La buvette du stade, prise d’assaut aussi bien par les enfants que par les adultes, regorge de coca, frites et bonbons. Pendant le match, de nombreux vendeurs ambulants se faufilaient habilement dans les différents secteurs du stade, proposant essentiellement sandwichs et boissons ainsi que…des parapluies marqués du logo de Peñarol.

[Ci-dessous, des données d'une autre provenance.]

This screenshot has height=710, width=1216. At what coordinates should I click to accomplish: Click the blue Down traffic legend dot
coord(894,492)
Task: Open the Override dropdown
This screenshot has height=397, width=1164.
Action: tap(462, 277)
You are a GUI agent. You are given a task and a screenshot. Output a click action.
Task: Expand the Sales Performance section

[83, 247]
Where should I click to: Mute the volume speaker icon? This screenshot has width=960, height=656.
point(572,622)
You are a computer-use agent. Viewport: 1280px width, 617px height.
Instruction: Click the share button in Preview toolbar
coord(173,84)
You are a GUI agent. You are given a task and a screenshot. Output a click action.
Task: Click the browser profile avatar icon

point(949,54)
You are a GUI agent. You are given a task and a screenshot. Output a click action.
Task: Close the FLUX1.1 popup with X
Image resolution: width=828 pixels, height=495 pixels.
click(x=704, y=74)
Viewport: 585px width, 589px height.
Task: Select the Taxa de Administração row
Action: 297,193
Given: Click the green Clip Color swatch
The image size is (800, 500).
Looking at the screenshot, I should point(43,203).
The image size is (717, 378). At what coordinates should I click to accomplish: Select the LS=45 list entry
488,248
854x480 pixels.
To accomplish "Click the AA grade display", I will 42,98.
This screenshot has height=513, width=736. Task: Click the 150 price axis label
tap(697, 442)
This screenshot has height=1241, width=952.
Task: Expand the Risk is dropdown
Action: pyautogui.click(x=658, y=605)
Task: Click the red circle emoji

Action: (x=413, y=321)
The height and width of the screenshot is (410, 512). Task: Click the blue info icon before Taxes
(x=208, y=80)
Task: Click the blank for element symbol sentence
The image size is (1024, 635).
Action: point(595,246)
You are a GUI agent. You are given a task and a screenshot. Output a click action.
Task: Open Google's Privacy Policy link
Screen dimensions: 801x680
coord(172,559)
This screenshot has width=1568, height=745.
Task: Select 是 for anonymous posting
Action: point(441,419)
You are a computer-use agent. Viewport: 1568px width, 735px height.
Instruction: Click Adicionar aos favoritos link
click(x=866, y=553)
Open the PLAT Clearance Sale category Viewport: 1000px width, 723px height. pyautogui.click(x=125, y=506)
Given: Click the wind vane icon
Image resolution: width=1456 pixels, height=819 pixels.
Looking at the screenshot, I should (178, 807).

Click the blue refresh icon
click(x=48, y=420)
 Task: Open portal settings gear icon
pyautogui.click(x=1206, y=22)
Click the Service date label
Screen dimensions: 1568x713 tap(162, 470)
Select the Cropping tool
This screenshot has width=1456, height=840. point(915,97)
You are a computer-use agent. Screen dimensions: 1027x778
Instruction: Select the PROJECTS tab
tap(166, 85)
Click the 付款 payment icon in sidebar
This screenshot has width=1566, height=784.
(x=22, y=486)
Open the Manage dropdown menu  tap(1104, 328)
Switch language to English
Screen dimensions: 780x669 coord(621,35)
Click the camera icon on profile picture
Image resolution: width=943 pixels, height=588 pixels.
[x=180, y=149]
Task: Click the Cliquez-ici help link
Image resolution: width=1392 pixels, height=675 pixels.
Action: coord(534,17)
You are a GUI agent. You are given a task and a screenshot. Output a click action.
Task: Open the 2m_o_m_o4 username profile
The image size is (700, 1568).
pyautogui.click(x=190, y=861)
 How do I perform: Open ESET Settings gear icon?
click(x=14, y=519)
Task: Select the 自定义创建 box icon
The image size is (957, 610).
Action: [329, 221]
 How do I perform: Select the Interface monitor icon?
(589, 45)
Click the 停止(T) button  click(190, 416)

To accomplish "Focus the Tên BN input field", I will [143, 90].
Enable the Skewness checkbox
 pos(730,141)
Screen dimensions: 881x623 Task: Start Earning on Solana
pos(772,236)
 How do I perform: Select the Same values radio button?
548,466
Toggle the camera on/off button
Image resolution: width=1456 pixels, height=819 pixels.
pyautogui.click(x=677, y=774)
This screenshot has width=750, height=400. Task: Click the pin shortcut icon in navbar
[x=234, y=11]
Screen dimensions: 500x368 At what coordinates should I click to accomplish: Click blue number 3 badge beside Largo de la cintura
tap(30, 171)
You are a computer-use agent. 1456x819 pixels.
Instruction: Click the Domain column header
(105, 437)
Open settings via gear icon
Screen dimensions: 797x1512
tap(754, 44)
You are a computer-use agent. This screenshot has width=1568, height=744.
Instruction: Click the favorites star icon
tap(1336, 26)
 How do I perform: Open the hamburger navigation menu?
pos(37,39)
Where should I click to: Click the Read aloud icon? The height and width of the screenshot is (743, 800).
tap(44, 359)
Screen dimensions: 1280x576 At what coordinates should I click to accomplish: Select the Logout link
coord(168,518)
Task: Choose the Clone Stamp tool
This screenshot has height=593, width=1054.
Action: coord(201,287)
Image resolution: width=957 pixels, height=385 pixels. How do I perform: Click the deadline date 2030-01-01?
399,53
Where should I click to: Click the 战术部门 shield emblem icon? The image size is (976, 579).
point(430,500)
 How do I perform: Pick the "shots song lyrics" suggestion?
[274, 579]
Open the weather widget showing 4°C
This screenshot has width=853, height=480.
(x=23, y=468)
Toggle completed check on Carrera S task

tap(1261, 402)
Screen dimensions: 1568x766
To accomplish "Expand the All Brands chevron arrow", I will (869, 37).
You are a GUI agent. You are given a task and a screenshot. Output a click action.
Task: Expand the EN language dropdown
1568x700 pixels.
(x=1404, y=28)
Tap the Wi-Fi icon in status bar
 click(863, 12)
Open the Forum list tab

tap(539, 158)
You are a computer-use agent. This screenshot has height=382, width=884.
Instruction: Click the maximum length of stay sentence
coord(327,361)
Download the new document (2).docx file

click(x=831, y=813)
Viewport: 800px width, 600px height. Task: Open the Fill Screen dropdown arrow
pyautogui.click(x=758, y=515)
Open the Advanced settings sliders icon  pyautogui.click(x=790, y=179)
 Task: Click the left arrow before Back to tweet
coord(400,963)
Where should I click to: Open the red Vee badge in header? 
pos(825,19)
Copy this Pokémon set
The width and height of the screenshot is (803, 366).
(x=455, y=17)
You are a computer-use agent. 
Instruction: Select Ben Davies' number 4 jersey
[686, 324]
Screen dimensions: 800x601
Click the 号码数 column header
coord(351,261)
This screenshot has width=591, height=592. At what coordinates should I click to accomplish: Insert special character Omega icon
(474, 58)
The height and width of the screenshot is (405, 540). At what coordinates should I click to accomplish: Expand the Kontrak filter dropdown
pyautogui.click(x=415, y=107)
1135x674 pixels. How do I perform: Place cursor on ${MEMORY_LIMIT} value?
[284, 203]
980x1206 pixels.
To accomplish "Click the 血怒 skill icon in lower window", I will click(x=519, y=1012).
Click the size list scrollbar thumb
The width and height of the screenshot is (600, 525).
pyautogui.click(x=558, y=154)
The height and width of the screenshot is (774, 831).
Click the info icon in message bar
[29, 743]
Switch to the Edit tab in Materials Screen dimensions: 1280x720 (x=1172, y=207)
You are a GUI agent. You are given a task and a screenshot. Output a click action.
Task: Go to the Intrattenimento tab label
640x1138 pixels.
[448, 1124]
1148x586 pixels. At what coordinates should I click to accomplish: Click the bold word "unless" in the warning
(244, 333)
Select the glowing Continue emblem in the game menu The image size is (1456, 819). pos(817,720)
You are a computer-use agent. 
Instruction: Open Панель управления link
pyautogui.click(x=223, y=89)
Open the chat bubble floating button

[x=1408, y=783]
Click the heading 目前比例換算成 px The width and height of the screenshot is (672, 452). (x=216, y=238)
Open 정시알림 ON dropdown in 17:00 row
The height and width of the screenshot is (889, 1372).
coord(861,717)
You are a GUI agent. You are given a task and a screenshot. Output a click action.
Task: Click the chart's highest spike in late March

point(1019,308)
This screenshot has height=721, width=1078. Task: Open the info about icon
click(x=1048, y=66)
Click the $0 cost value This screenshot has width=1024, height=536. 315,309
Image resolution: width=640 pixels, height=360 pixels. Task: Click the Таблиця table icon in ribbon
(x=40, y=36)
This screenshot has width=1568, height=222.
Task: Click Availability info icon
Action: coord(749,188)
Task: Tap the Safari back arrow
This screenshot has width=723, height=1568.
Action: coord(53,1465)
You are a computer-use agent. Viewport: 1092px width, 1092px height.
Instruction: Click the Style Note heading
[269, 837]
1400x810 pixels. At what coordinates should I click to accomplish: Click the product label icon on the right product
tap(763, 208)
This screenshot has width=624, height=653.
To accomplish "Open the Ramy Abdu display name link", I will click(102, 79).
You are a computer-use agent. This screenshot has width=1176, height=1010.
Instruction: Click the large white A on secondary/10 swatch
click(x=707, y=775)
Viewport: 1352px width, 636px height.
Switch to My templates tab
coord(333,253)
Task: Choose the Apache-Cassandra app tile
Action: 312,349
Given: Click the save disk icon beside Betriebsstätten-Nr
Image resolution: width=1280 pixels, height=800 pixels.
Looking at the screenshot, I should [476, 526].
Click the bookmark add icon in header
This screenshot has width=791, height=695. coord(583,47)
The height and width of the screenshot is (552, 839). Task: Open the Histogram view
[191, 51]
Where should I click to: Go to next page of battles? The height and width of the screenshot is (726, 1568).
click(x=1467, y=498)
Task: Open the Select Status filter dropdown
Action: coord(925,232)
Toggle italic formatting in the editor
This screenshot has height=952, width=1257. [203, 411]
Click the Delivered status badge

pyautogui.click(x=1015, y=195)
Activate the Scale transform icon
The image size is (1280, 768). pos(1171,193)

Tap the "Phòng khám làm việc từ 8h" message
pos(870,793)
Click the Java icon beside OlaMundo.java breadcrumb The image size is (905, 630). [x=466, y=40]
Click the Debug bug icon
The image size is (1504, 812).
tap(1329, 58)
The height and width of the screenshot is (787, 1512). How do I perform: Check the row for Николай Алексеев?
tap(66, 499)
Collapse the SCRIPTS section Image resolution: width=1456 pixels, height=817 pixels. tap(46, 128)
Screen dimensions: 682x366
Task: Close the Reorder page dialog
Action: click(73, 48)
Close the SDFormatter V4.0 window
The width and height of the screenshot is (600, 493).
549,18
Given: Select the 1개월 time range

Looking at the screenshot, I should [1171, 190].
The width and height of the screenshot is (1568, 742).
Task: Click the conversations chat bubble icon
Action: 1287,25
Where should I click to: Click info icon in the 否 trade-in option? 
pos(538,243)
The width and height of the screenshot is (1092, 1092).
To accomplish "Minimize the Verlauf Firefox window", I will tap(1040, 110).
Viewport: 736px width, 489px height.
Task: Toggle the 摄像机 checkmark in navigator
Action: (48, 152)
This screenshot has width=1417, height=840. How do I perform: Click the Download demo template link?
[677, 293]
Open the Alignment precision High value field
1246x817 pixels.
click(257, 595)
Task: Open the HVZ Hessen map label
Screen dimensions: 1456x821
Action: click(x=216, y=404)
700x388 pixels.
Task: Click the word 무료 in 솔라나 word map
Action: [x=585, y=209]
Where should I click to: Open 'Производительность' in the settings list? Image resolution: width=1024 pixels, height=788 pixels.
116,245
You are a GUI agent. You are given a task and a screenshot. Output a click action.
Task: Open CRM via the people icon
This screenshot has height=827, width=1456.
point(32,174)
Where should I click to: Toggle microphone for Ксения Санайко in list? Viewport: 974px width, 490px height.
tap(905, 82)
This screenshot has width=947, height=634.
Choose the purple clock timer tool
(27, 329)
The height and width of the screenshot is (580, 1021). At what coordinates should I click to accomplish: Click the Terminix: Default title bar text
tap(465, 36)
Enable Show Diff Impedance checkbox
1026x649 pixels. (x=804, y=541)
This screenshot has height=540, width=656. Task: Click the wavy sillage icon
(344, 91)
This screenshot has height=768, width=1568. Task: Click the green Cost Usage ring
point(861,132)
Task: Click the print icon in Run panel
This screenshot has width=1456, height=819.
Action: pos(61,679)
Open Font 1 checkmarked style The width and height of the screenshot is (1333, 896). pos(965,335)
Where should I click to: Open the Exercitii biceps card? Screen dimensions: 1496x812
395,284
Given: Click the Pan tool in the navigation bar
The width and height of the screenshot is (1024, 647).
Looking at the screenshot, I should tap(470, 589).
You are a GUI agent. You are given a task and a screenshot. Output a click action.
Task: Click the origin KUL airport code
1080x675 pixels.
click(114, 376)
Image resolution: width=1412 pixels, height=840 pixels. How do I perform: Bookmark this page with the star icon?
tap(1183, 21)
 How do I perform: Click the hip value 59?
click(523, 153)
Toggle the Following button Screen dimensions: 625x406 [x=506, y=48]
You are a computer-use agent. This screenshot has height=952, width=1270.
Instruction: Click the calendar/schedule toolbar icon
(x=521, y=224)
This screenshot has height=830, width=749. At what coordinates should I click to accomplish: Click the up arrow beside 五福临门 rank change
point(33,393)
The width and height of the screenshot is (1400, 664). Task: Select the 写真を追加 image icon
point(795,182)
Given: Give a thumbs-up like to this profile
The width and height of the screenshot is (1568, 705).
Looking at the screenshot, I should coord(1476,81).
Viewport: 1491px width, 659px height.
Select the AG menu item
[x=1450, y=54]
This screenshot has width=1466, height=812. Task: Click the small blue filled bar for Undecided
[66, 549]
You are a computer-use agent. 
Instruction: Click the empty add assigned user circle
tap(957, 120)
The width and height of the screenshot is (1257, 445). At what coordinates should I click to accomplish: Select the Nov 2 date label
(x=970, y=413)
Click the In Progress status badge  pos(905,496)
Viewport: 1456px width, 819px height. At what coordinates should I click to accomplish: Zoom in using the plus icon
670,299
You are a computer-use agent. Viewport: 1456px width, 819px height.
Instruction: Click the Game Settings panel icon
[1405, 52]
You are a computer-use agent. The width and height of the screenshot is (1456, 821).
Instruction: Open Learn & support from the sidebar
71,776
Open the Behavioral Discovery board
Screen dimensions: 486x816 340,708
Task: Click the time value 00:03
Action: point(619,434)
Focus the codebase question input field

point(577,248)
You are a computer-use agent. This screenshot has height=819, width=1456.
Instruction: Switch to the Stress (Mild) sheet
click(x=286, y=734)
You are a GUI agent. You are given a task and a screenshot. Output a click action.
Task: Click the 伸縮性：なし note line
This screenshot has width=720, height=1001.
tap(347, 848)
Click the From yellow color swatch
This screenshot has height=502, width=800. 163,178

J’eus la surprise de voir qu’un jeune couple non loin de moi achetait ce gadget avec une satisfaction évidente.
Le stade lui-même a été construit pour accueillir la première Coupe du Monde qui eut lieu en 1930. Le premier match se déroula le 18 juillet de cette année-là (l’Uruguay gagna contre le Pérou 1-0). A noter que ce même stade accueillit la finale Uruguay-Argentine 4-2. Aujourd’hui, les deux grandes équipes rivales de Montevidéo, Peñarol et Nacional,se partagent l’Estadio Centenario.
La rencontre était surveillée par la police, dont une patrouille équestre composée de quatre têtes : deux policiers et deux chevaux. La patrouille en question réprimanda un jeune homme en train de boire une bouteille de bière avec un plaisir évident. Préférant ne pas discuter, que ce soit avec les chevaux ou avec les policiers, le jeune homme en question s’éloigna pour finir sa bière et s’assurer ainsi un surplus d’énergie avant d’entrer dans le stade.
Avisant la seule ( !) boutique proposant des souvenirs, je voulus y acheter un maillot de l’équipe Peñarol, manière de commémorer ma visite du stade le plus célèbre d’Uruguay. Le fournisseur local ne s’attendait visiblement pas à ce qu’il y ait de la demande pour la taille XXL. Vu son air dépité, j’eus pitié de lui et lui achetai une casquette (made in China).
L’équipe hôte domina le match et Bella Vista parut anéanti. Après tout, c’étaient les leaders qui rencontraient la lanterne rouge. Je m’attendais, personnellement, à voir un football technique, typiquement « latin » mais je pus observer pas mal d’affrontements violents. Pour le public, il n’ya avait aucun doute en ce qui concernait l’issue du match. Peñarol s’assura la victoire, mais celle-ci fut loin d’être écrasante.
L’équipe de Peñarol se composait principalement de joueurs de la sélection nationale, à l’exception du gardien de buts (argentin) et de l’arrière gauche , Torres, du Paraguay (s’il y a un lien avec Fernando Torres, il ne peut être que lointain). Pacheco, maillot numéro 8, fit son entrée sur le terrain pour la seconde mi-temps, et se montra très inspiré, donnant du coup plus de nerf au spectacle. Son jeu qui alliait créativité et fluidité sauva la partie d’un ennui sous-jacent. Pacheco est une personnalité vraiment à part : la manière dont il se déplace fait penser à Charlie Chaplin. Si l’on fait abstraction de son âge (36ans), il aurait très bien pu se retrouver sur les listes des chasseurs de têtes des ligues européennes.
Une agréable surprise d’après match : le même chauffeur de taxi qui m’avait amené au stade m’attendait pour me reconduire à mon hôtel. Nous avons parlé de football pendant tout le trajet. Il parlait un anglais fort correct ayant passé 5 ans au Canada. Ce sujet me semble être une excellente base de communication, indépendamment des origines, races, ou âges des interlocuteurs, et peu importe l’endroit où se déroule la conversation.